To get an article in our paper, here are a few tips.

• Put “Re” in the subject line or the spam blocker will eat it.

• Put opinon or letter in the sujbect line if you’re expressing an opinion

• The soooner you sent it to us, the better your chances of getting in. For the Sun, the best chance is to send your articles or photos by 5 p.m., on Monday. We produce multiple newspapers out of this office. We don’t wish to be inflexible, but we kinda have to be insistent about meeting deadlines in order to function.

• If your submission comes in Tuesday or Wednesday, your chances of getting in radically decrease. Why gamble?

• If your event starts on a Monday and we don’t get your artcile before Thursday, the article will not appear before your event.

• Don’t send us an article 6 months prior to the event. (People really do this.) We won’t remember 6 months later.

• We appear on stands on Thursdays. Your best bet is to submit stories and photos one or two issues prior to the date of your event. This gives you (and us) a margin for error and still give you with time to get your publicity.

• Email the submission to both editors. One email might fail. It’s unlikely both will. The addresses are: editor@sunnews.org and editor2@sunnews.org

• Please send your article in a Word file or paste it into the letter. PDFs can sometimes be challenging to convert into other formats. Under the best of circumstances, I need at least two programs to convert your PDF into something we can use in our publishing software. The longer it takes us to edit your submission, the less time we’ll have for someone else’s submission.

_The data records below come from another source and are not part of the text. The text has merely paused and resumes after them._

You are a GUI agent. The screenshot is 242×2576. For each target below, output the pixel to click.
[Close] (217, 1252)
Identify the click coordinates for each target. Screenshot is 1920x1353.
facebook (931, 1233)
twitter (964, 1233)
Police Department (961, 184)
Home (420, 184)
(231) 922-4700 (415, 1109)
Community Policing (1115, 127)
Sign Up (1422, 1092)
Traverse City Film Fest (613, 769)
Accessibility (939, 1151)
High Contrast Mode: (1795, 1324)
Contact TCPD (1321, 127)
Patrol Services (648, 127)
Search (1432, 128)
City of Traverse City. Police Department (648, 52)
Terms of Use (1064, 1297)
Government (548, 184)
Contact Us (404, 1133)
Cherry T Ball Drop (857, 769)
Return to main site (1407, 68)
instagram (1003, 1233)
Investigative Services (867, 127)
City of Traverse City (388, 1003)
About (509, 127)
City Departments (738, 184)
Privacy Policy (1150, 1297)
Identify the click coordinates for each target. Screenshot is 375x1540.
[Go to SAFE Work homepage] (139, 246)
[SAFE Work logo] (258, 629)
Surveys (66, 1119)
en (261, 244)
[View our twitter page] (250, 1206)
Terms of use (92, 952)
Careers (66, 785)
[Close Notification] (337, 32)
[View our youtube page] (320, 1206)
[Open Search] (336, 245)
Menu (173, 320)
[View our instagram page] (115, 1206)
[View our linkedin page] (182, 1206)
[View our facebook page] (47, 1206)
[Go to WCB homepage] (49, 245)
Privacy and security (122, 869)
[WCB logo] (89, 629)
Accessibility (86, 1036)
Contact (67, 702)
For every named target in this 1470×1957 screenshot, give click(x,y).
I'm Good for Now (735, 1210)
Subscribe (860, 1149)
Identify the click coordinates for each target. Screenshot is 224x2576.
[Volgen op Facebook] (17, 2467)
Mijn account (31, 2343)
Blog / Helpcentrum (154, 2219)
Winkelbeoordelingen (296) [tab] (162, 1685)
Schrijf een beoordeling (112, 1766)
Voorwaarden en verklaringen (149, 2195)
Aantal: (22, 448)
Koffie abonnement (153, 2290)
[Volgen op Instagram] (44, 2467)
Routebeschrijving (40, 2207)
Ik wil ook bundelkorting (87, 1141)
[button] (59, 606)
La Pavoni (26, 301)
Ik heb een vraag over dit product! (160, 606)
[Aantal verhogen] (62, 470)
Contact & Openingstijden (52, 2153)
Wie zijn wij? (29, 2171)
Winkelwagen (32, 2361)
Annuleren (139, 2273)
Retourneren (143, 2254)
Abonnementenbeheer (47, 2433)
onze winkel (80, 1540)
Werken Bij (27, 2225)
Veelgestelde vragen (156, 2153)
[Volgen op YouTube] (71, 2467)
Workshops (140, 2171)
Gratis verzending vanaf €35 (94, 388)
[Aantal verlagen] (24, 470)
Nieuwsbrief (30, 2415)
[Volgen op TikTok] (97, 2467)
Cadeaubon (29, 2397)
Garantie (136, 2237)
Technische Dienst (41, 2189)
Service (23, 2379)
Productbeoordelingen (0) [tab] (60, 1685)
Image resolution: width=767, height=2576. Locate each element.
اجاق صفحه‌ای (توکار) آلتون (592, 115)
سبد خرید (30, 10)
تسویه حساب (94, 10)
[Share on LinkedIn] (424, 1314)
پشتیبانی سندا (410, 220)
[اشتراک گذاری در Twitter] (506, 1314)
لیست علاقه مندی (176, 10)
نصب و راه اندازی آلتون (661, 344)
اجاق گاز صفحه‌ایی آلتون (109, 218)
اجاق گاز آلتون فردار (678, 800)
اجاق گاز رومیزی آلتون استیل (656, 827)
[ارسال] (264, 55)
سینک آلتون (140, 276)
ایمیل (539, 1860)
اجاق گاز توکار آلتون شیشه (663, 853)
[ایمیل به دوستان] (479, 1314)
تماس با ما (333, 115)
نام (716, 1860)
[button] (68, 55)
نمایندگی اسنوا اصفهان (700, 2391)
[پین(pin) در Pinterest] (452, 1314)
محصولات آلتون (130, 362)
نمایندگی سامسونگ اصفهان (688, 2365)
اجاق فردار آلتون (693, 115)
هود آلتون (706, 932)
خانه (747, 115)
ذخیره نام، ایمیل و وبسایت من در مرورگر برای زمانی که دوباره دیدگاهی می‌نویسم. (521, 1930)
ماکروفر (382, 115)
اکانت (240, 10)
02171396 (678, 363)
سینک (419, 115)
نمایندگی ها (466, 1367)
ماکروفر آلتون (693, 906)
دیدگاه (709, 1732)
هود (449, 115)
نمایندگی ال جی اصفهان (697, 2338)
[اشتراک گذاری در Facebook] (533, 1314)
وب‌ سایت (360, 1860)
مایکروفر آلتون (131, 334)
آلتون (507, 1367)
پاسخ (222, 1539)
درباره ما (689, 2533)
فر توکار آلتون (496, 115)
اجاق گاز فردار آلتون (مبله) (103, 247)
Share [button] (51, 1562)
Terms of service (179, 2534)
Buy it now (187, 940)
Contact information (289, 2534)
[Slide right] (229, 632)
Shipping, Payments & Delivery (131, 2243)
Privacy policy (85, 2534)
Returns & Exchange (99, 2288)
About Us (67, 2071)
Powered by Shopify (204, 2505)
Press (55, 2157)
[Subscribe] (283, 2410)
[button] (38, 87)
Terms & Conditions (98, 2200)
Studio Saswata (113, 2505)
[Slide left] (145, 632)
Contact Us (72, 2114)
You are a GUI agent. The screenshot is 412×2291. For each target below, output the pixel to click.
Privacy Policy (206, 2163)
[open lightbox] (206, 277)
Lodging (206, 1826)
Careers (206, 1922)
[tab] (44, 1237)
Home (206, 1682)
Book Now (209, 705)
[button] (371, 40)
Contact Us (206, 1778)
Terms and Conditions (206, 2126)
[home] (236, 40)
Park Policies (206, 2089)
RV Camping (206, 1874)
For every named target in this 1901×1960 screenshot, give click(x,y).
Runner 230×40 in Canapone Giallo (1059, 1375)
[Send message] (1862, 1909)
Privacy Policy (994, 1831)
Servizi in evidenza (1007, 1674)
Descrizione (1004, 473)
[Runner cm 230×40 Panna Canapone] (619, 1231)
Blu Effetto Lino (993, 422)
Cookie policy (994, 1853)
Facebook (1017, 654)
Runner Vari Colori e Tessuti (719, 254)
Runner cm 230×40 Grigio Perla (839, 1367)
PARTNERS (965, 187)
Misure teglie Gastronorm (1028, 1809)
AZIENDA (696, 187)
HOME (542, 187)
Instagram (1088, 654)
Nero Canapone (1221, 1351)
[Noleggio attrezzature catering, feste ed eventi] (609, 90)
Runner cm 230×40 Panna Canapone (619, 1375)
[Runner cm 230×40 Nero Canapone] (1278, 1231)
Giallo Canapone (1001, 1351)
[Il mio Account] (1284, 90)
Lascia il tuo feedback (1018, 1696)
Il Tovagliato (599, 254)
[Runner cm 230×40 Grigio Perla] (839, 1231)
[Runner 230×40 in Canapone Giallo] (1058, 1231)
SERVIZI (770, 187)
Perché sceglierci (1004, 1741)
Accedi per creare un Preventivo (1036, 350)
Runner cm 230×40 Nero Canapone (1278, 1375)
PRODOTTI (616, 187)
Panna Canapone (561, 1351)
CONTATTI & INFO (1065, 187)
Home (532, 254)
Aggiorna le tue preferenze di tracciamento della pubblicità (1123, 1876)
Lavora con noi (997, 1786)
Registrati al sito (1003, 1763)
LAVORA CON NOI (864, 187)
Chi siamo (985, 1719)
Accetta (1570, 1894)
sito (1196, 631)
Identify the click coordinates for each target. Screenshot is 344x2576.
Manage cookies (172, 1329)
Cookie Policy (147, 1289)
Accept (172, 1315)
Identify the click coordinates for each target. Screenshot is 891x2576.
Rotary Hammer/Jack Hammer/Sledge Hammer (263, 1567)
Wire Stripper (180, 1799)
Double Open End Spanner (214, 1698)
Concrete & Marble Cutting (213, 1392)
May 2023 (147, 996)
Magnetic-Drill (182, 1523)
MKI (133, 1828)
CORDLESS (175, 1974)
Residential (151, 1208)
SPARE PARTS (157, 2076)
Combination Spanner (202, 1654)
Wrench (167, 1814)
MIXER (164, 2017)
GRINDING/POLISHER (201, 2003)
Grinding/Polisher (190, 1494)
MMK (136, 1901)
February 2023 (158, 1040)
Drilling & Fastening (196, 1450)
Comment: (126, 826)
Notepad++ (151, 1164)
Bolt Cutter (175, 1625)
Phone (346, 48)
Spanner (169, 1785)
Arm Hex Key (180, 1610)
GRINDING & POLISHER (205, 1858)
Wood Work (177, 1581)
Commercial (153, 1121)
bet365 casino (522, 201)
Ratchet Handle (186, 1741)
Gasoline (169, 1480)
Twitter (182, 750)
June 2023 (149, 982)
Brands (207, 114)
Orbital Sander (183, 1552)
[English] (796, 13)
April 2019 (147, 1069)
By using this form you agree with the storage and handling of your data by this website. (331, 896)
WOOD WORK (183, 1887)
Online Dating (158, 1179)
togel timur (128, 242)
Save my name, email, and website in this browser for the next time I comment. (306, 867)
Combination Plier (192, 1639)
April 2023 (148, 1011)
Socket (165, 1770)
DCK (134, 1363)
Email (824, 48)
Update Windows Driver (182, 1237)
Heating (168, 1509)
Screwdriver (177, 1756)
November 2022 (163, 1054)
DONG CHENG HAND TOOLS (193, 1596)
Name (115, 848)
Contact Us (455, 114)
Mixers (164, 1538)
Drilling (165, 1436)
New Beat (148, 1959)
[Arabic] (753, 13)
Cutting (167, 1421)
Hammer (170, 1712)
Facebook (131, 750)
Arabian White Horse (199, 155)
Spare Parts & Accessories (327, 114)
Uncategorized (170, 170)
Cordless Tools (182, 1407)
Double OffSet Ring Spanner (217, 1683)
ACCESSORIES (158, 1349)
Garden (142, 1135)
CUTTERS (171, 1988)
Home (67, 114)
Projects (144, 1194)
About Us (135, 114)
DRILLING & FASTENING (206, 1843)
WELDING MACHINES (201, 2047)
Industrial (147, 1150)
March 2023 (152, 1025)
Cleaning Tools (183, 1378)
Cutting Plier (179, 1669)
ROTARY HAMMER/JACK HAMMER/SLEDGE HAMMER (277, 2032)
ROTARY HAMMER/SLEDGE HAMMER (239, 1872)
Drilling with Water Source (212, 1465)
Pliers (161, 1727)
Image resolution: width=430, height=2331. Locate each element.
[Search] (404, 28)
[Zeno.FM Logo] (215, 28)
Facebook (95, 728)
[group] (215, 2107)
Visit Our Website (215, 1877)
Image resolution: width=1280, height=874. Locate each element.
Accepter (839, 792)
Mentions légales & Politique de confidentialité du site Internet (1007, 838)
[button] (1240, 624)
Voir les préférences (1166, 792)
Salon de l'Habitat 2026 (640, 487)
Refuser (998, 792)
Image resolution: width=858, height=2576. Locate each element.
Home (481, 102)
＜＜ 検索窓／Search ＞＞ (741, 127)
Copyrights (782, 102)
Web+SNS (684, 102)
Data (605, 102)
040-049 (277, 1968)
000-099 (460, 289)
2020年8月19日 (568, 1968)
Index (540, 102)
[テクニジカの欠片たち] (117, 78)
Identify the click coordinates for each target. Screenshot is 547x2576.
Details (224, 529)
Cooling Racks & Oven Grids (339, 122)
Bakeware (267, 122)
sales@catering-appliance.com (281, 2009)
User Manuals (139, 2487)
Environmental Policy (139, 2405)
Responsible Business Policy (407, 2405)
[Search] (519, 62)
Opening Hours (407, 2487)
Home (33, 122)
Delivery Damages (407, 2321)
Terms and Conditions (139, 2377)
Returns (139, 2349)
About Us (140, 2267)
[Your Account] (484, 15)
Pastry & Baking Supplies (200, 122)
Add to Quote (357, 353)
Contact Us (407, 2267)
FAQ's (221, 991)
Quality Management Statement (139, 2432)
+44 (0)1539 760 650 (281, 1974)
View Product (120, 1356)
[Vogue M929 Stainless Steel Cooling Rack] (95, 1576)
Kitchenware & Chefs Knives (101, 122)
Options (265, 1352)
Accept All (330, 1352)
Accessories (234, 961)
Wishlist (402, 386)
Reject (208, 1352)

• Keep your articles short: 600-800 words. Keep your sentences short.

The shorter the sentence, the easier the edit. The shorter the article, the easier the edit.

• Start with the important information. If you have an event next Saturday and you put the time and place in the last 100 words of a 1,000 article, the reader will never see the time and place.

• Don’t try to impress people with your vocabulary. If readers have to grab a dictionary to look up a word in your article, they will simply move on to another article.

• Put your name on the story. Stories with bylines are more likely to impress people than stories without.

• Include the important information. I once received a press release about a symposium on domestic violence. But the writer was so preoccupied with telling readers that domestic violence is an important subject—at least once a paragraph—that the writer left out the time, date, and location of this important event.

Fortunately, the writer included a telephone number so I was able to get that information. Otherwise, the article would not have been published.

• Include the day of the week with the date. If the date and day of the week don’t match, it’s a red flag.

• Send no more than three or four photos. We don’t have time to wade through a lot of them.

• Photos should be 1MB in size. Send them separately if you must. About photos: people are more interesting than things. Action shots of people are more interesting than people standing side by side. People like photos of kids. People like photos of animals.

• Send a color photo. We can convert color photos to black-and-white.

• I can’t promise pubication in advance.

Charles M. Kelly is associate editor of the Sun.